#### [TASK INPUTS]

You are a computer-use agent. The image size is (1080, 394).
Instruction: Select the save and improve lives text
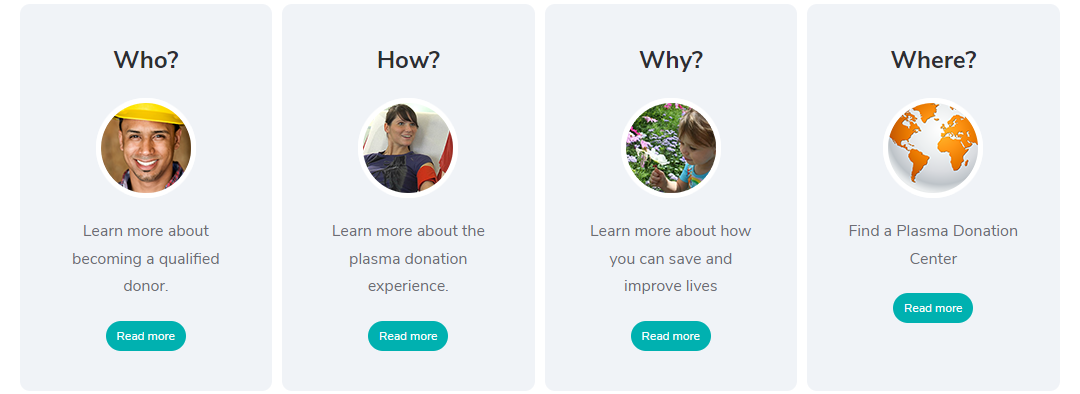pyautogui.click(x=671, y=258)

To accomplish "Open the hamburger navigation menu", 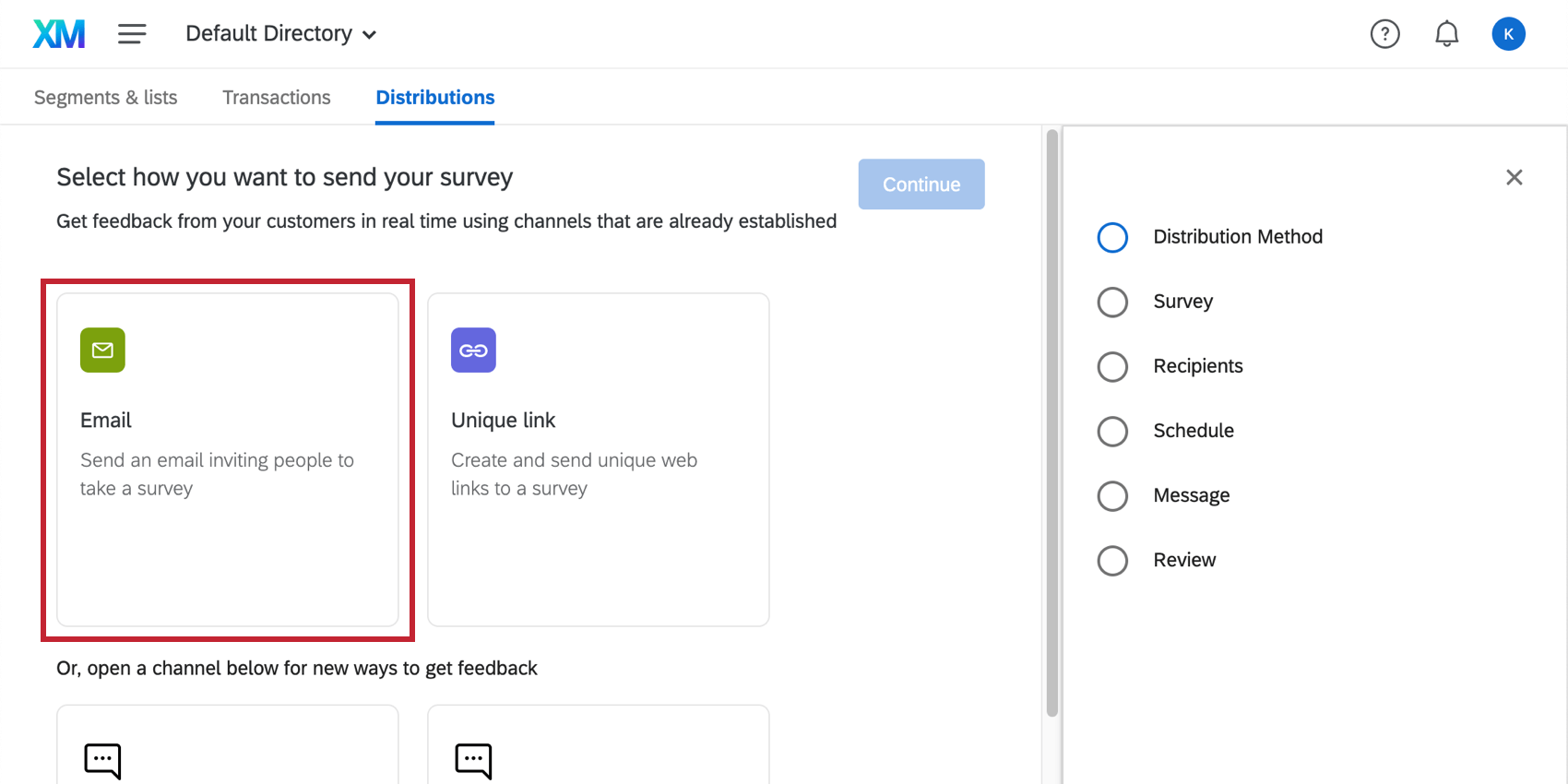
* * *
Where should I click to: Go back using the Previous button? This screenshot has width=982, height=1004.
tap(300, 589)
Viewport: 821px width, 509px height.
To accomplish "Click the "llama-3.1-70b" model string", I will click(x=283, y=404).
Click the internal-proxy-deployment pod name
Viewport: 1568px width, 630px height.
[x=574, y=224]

#### [WORK ORDER]
Look above for the line with "You are a computer-use" and the line with "the hamburger navigation". Output those two and everything between them exactly, pictures excluded.

#### [YOUR SOLUTION]
You are a computer-use agent. The image size is (1080, 394).
Instruction: Select the save and improve lives text
pyautogui.click(x=671, y=258)

To accomplish "Open the hamburger navigation menu", 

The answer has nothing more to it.